▸ **EXERCISE MATERIAL**

-.-.-

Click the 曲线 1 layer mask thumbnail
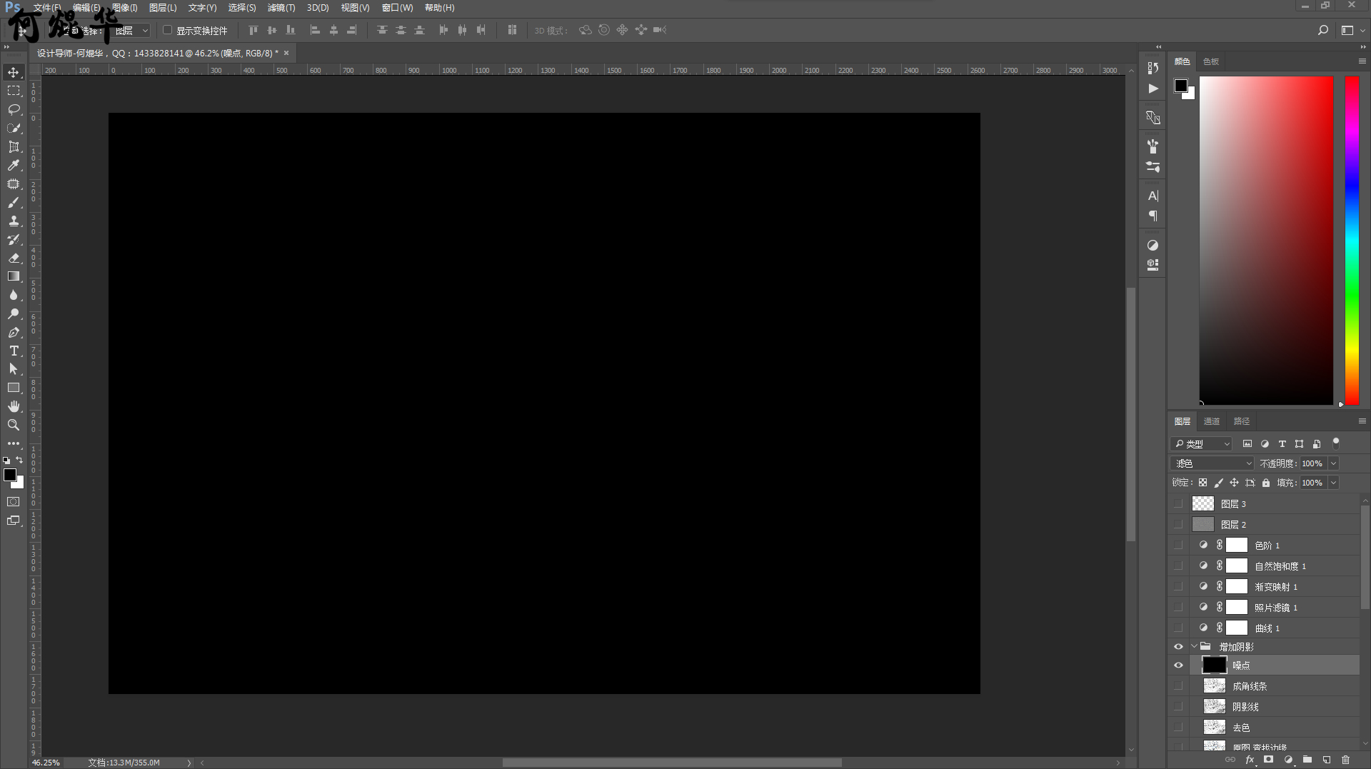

-.-.-

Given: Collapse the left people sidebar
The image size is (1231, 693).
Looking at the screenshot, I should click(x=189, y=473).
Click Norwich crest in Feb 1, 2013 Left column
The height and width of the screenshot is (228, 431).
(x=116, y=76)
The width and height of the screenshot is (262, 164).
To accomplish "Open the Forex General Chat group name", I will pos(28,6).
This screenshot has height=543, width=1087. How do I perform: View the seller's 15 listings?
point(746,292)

-.-.-

▸ **YOUR TASK**
In the material above, transcribe exactly the lines beginning at the one with "Given: Collapse the left people sidebar" and ending at the one with "The width and", both included.

▸ **ANSWER SPACE**
Given: Collapse the left people sidebar
The image size is (1231, 693).
Looking at the screenshot, I should click(x=189, y=473).
Click Norwich crest in Feb 1, 2013 Left column
The height and width of the screenshot is (228, 431).
(x=116, y=76)
The width and height of the screenshot is (262, 164).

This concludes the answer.